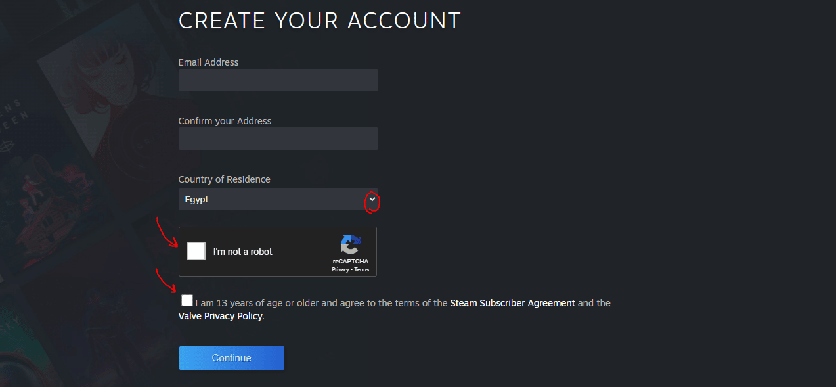Open the Valve Privacy Policy link

pyautogui.click(x=220, y=316)
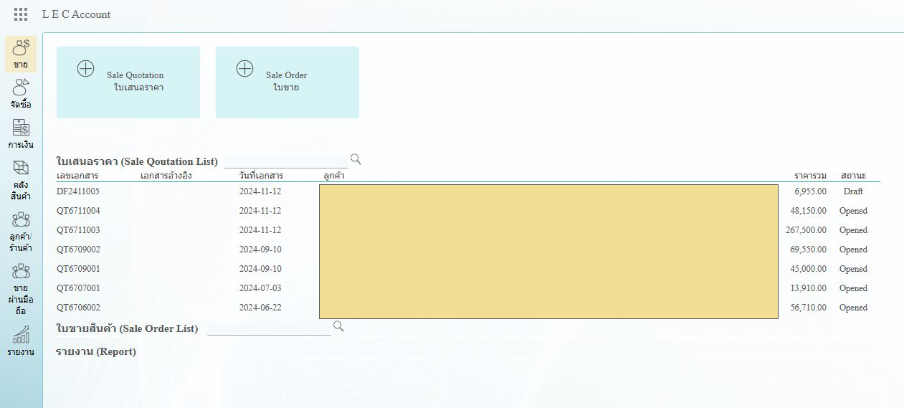Open quotation QT6709002

coord(78,250)
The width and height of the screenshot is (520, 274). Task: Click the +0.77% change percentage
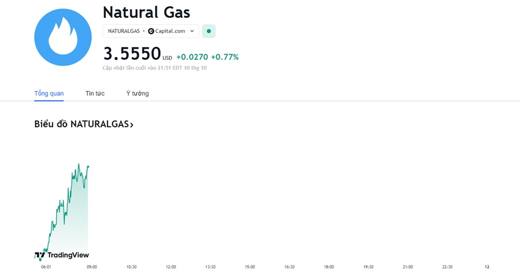[x=225, y=57]
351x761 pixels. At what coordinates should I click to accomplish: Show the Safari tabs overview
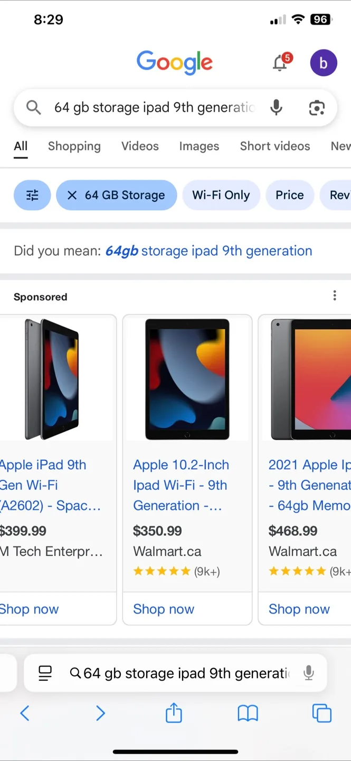[321, 714]
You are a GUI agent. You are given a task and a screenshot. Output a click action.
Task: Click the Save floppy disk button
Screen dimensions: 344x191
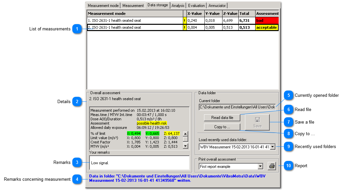pos(257,122)
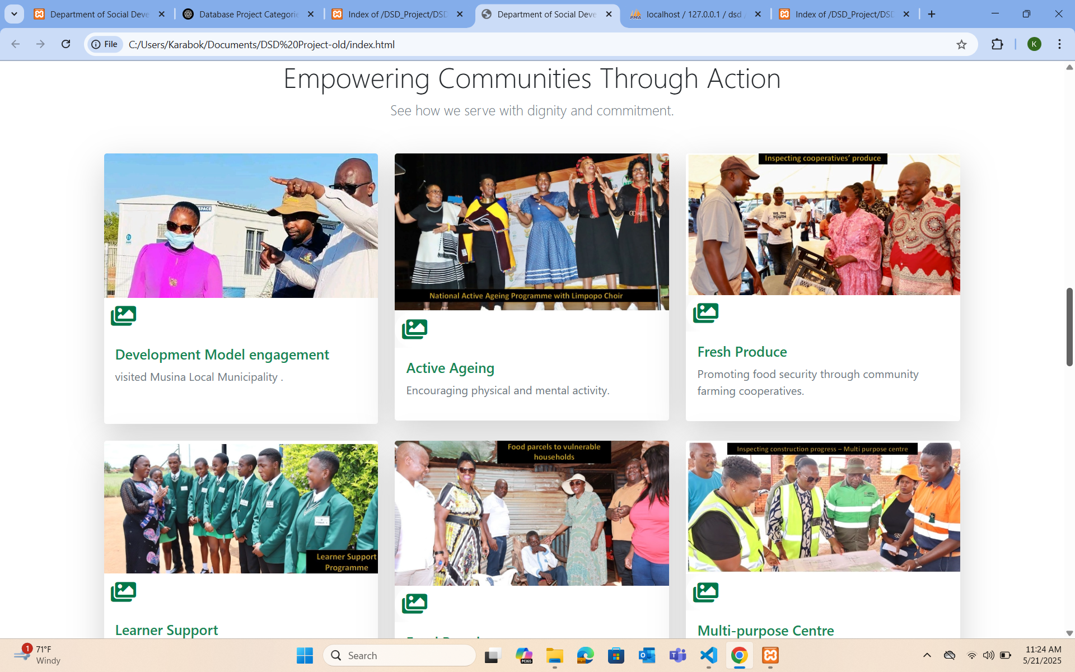
Task: Open the Chrome three-dot menu
Action: point(1059,45)
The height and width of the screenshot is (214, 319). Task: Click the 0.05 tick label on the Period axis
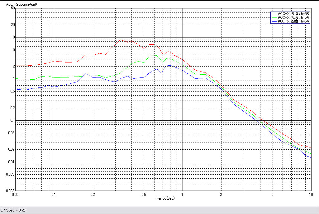16,194
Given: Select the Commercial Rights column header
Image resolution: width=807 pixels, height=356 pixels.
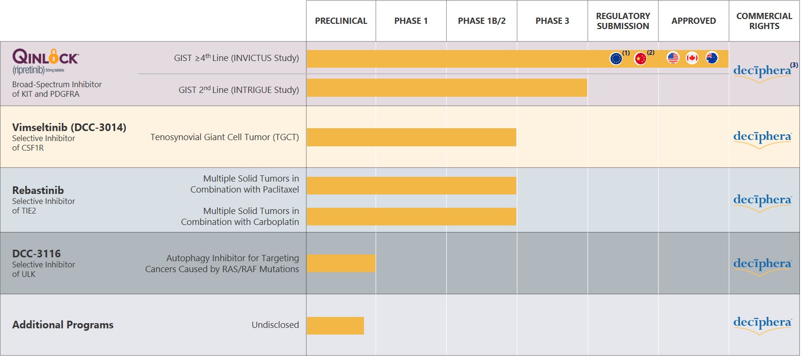Looking at the screenshot, I should pyautogui.click(x=764, y=21).
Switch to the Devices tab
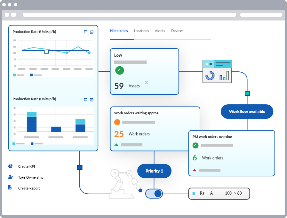287x218 pixels. pos(177,31)
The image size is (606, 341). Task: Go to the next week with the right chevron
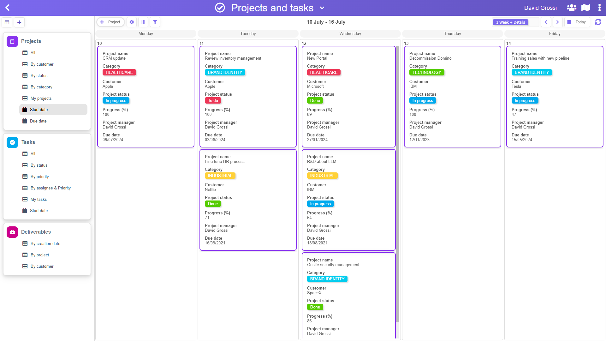[557, 22]
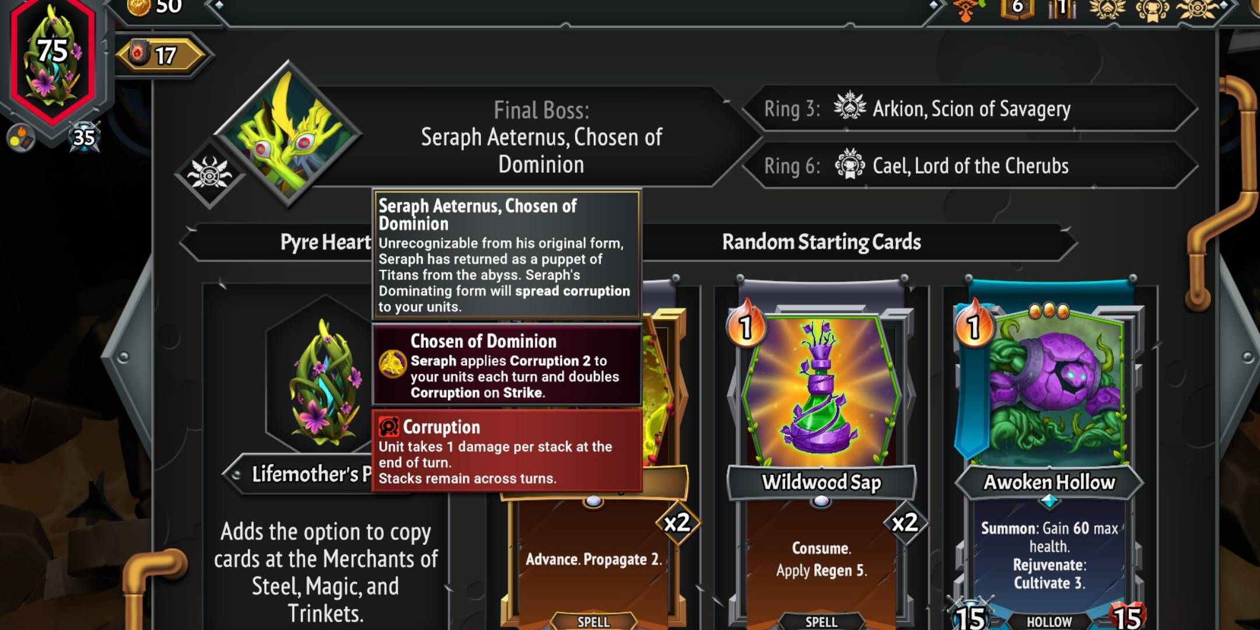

__Aim of the task__
Can you copy these lines word for word, with the pictures left out?

__Answer below__
Open the Valve Privacy Policy link

pyautogui.click(x=220, y=316)
Open quotation QT6709002

coord(78,250)
The width and height of the screenshot is (520, 274). Task: Click the +0.77% change percentage
[x=225, y=57]
351x761 pixels. At what coordinates should I click to accomplish: Show the Safari tabs overview
[321, 714]
You are a GUI agent. You are given a task and a screenshot. Output a click action.
Task: Click the Save floppy disk button
Screen dimensions: 344x191
pos(257,122)
Task: Open the Chrome three-dot menu
Action: point(1059,45)
The height and width of the screenshot is (214, 319). Task: Click the 0.05 tick label on the Period axis
16,194
Given: Select the Commercial Rights column header
Image resolution: width=807 pixels, height=356 pixels.
Looking at the screenshot, I should pyautogui.click(x=764, y=21).
Switch to the Devices tab
287x218 pixels. pos(177,31)
The image size is (606, 341). Task: Go to the next week with the right chevron
[557, 22]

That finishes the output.